Data provided:

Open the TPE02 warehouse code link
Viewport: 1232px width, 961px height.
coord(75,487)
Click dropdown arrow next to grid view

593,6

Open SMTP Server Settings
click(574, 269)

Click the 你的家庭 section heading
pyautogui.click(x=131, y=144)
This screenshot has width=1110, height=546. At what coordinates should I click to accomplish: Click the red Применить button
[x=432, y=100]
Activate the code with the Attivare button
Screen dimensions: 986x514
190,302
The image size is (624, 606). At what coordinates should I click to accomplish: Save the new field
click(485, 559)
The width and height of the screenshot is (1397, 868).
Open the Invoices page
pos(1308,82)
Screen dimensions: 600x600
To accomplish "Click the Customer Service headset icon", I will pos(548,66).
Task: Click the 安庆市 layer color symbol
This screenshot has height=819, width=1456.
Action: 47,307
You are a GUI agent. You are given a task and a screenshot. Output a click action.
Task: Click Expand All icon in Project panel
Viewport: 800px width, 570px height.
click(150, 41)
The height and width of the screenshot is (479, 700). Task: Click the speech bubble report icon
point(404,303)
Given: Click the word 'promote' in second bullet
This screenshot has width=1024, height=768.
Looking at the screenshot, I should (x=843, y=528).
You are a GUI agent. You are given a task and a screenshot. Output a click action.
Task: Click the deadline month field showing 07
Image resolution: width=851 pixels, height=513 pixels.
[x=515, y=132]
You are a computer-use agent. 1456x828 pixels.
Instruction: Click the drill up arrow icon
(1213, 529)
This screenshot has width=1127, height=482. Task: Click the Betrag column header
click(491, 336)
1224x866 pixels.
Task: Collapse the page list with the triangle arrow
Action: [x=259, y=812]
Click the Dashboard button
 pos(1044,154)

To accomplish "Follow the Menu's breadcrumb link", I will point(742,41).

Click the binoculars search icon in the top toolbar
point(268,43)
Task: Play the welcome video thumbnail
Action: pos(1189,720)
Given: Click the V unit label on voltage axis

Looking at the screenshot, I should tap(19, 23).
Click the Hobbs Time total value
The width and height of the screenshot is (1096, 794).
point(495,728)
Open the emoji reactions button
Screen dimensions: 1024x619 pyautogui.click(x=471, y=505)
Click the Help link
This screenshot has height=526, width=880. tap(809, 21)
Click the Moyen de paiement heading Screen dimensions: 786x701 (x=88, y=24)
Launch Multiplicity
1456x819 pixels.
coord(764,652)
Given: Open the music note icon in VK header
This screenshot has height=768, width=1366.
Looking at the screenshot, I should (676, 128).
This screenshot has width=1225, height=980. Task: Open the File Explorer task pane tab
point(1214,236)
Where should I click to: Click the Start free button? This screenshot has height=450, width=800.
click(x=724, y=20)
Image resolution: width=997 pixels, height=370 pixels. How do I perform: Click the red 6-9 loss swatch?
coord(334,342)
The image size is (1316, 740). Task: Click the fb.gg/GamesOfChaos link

Challenge: Could you copy the entries above word for word, from the line containing "Given: Click the V unit label on voltage axis" through the end of the entries?

Answer for the task:
Given: Click the V unit label on voltage axis

Looking at the screenshot, I should tap(19, 23).
Click the Hobbs Time total value
The width and height of the screenshot is (1096, 794).
point(495,728)
Open the emoji reactions button
Screen dimensions: 1024x619 pyautogui.click(x=471, y=505)
Click the Help link
This screenshot has height=526, width=880. tap(809, 21)
Click the Moyen de paiement heading Screen dimensions: 786x701 (x=88, y=24)
Launch Multiplicity
1456x819 pixels.
coord(764,652)
Given: Open the music note icon in VK header
This screenshot has height=768, width=1366.
Looking at the screenshot, I should (676, 128).
This screenshot has width=1225, height=980. Task: Open the File Explorer task pane tab
point(1214,236)
Where should I click to: Click the Start free button? This screenshot has height=450, width=800.
click(x=724, y=20)
Image resolution: width=997 pixels, height=370 pixels. How do I perform: Click the red 6-9 loss swatch?
coord(334,342)
The image size is (1316, 740). Task: Click the fb.gg/GamesOfChaos link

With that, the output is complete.